For all the things that Whistlerites are known for enduring, traffic is not one of them. I'll happily walk, pedal or ski for 10 hours straight, but put me in the driver's seat on Taylor Way in West Vancouver on any given afternoon from 3 p.m. to 6 p.m. and I soon turn into a flustered, irritable mess. The same could be said for when I'm forced to brave any of Vancouver's bridges during rush hour. I keep my heavy metal playlist on standby for just such occasions, so at least I can scream at something without looking or feeling like a crazy person.

Then there's traffic on the ski hill. Just like living in the big city often comes with the caveat of car-clogged roadways, skiing on powder days comes with the inevitable sea of Gore-Tex in the lift line corrals. No whining here, I know it comes with the territory of skiing at a resort that's within a blockbuster movie-length drive from an urban centre. The best ways I've found to deal with heavy line ups are:

• Get up early and park yourself closer to the front of the line. It's still waiting, but at least your first run of pow isn't completely pillaged;

• Get over it. You're still outside on the weekend, aren't you?;

• Turn around, go home and ski another day.

Last week's lift lines at Vail Mountain Resort—so expertly captured by phones and POV cameras mounted on selfie sticks—didn't exactly inspire me to go skiing. I'm sure most of the people in those lines probably weren't that inspired either. But if you had driven for two hours (plus the requisite delays due to poor highway conditions and way too many cars) on Interstate 70, what choice would you make? Unless you were willing to start driving at 4 a.m., probably option b). If you weren't an Epic Pass holder and had to pay the walk-up window price of over US$200, you could choose option c), but then you've wasted a day driving to the ski resort and back, all for no skiing. Option a) is always the safest bet, but your family or carpool crew may not be down with the dawn patrol start and the locals will probably beat you there anyway.
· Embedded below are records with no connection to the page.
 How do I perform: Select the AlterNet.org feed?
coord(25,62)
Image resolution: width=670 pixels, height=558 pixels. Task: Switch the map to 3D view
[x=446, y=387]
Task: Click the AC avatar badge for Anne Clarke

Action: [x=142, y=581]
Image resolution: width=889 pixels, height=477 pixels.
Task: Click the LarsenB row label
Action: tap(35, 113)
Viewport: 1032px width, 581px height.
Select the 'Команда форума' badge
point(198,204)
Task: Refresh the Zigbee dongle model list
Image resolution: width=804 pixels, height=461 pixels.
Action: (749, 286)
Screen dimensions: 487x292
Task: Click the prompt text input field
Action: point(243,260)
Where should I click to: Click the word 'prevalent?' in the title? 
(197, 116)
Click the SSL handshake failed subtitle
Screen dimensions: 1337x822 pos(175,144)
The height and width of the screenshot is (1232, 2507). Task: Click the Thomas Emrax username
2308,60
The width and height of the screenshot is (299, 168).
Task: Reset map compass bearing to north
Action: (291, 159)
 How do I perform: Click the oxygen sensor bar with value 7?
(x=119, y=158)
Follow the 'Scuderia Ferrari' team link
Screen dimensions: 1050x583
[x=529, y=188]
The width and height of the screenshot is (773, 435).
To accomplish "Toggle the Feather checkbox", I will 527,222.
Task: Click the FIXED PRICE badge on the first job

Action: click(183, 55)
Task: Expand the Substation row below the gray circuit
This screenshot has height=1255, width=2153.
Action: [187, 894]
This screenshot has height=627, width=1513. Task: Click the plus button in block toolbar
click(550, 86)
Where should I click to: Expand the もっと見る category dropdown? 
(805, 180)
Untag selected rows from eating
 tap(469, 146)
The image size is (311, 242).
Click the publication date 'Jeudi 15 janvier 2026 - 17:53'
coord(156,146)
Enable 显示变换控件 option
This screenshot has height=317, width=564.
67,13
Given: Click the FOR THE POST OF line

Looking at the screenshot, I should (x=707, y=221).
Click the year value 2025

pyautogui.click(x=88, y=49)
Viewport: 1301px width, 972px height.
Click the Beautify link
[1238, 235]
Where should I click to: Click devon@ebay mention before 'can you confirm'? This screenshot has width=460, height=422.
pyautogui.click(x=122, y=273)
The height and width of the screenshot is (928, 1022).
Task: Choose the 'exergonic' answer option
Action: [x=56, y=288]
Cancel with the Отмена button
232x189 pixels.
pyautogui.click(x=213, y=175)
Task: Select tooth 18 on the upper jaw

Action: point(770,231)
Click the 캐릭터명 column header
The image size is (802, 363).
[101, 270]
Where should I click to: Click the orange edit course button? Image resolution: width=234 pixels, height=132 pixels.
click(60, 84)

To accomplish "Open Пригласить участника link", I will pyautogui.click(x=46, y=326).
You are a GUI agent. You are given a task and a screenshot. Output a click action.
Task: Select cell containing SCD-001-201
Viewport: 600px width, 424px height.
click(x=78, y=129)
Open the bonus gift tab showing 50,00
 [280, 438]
Whistler gets its share of lift lines, oh yes. Saturday mornings with good snow and/or clear skies can greet skiers with a gondola line back to Zog's in the Village or Starbucks in Creekside. The initial upload bottleneck is always the worst wait, just as we saw in those "Lift Line Apocalypse" images from Vail Mountain skiers. But what if there was a fourth option?:

• Ski uphill.

Wait...That actually is an option at Vail Mountain! While you do need uphill-compatible equipment, uphill travel at a resort doesn't require any avalanche safety gear or training. So instead of waiting in a bottlenecked base area line for an hour or more, you could skin up to the mid station where you either:

1) Ski back down and be content with a morning of exercise on snow; or

2) Upload the next lift with proudly (and fairly) earned lift line privilege (complete with dedicated RFID gate to weed out the impostors) as well as gaining an Epic uphill ski pass discount, mountain money credit or some other reward that ends up making the resort money in the long run.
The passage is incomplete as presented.